White paper clarifies MAP quality assurance

Portable gas analysers like Dansensor’s CheckMate 3 are used in MAP quality control.

A new white paper addresses quality assurance aspects of modified atmosphere packaging (MAP) for food processing applications. It is available for free download.

Co-authored by instrumentation specialist Dansensor, a Mocon company, and Campden BRI, the document Modified Atmosphere Packaging Quality Control, aims to provide industry professionals with a good overview of quality control and assurance best practices for MAP. The white paper discusses meat, poultry, dairy, snacks, baked goods, seafood, coffee, ready-to-eat meals and convenience foods which can benefit from extended shelf life.
Modified Atmosphere Packaging (MAP) has come a long way since its origins in the 1930s, when ships transporting fruit maintained high levels of CO2 in their holding rooms, thereby boosting shelf life. In the 70s it reached shops and stores, and since then there has been an ongoing trajectory of innovation with the associated films, layers and gas mixtures.
The paper was a response to the frequent questions Dansensor receives, by those either new to the process or by food processors who are looking to see if they have the right procedures in place. Instead of pointing them to multiple external sources, the company’s Karsten Kejlhof said “We are now able to provide a good road map of what should be considered during the evaluation and decision making process.”
The 11-page document is broken into multiple sections so that the information can be easily referenced and digested.
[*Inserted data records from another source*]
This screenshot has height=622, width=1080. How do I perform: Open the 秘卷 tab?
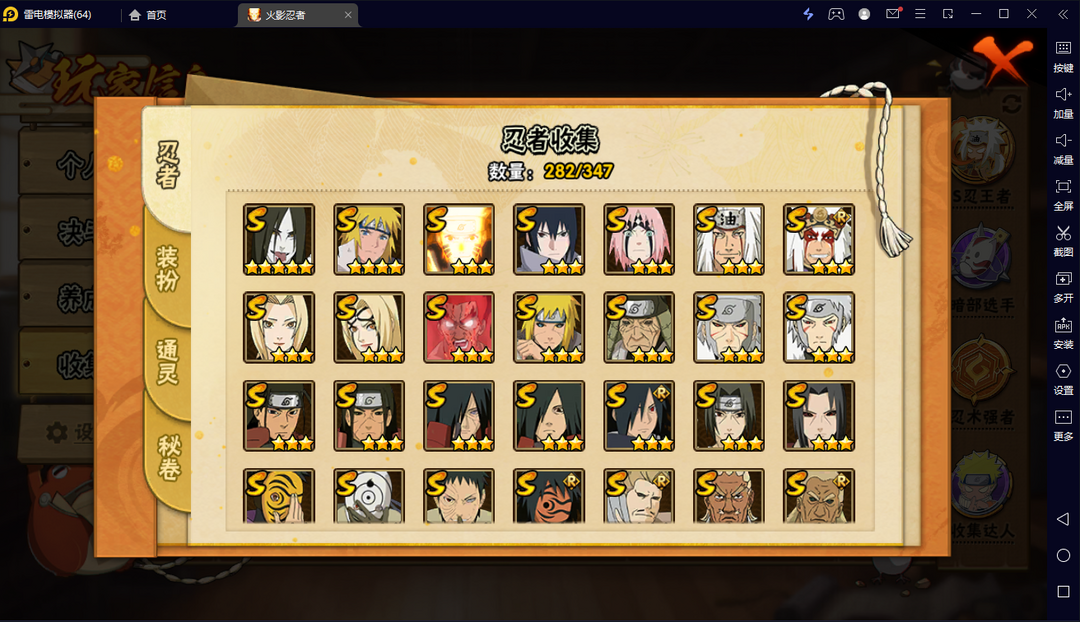click(x=169, y=458)
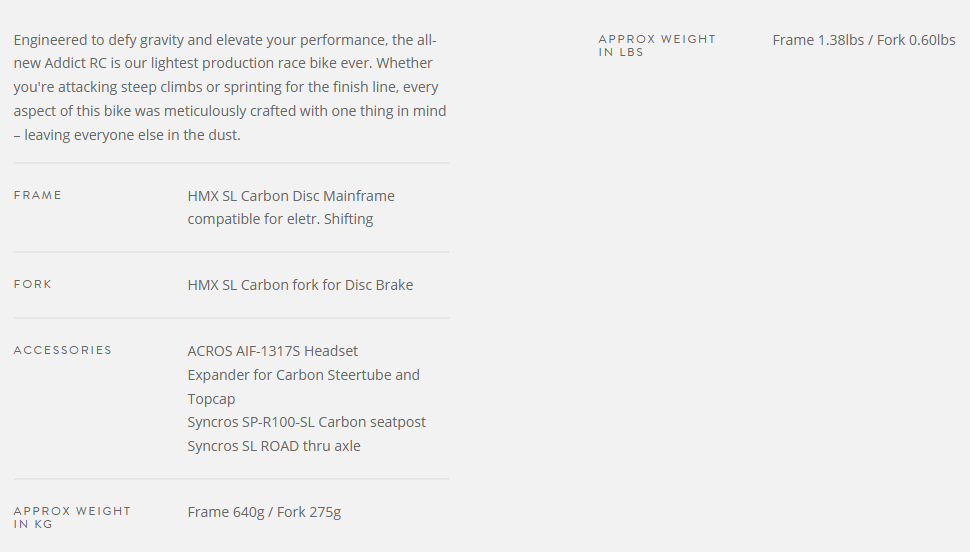Screen dimensions: 970x552
Task: Click the FRAME specification label
Action: pyautogui.click(x=38, y=195)
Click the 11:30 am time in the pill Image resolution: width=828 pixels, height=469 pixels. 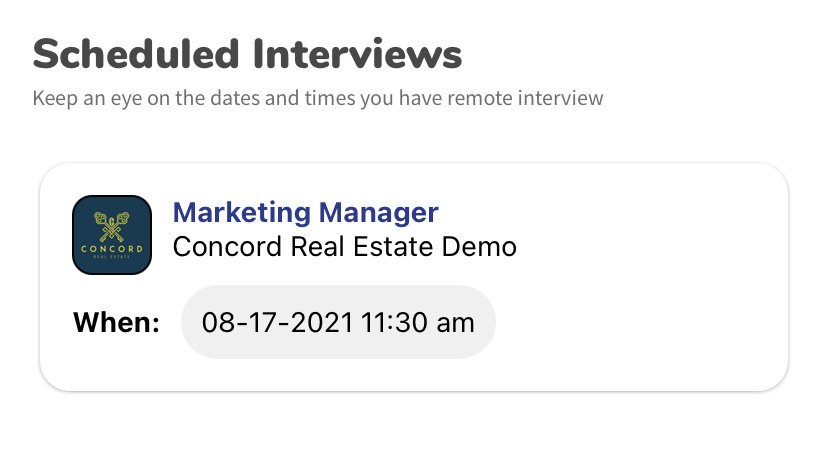point(417,322)
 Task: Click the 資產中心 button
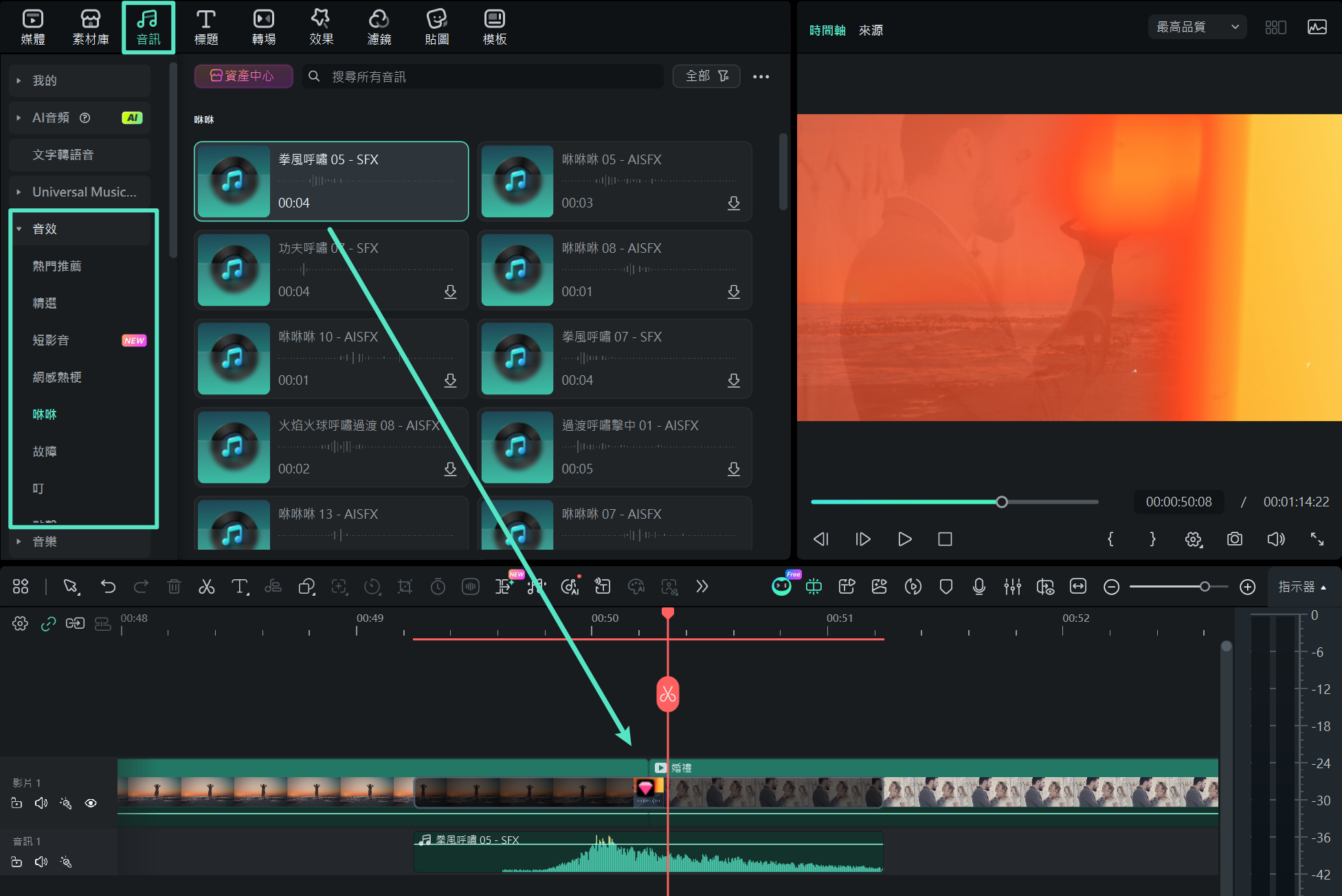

These include a definition of MAP, hazard analysis critical control points (HACCP), audits/certifications (IFS, BRC, ISO), traceability and a basic quality assurance/quality control checklist for MAP production.
The white paper drills down into specifics such as test frequency, sample size, packaging speed, on- and off-line testing, regulatory requirements, traceability data and more.
“Our objective was to create a single ‘best practices’ source for MAP. One that not only could be used as a reference source by food processors, but also as a basic educational document for those who may currently taking university-level courses in food processing or packaging,” Kejlhof said.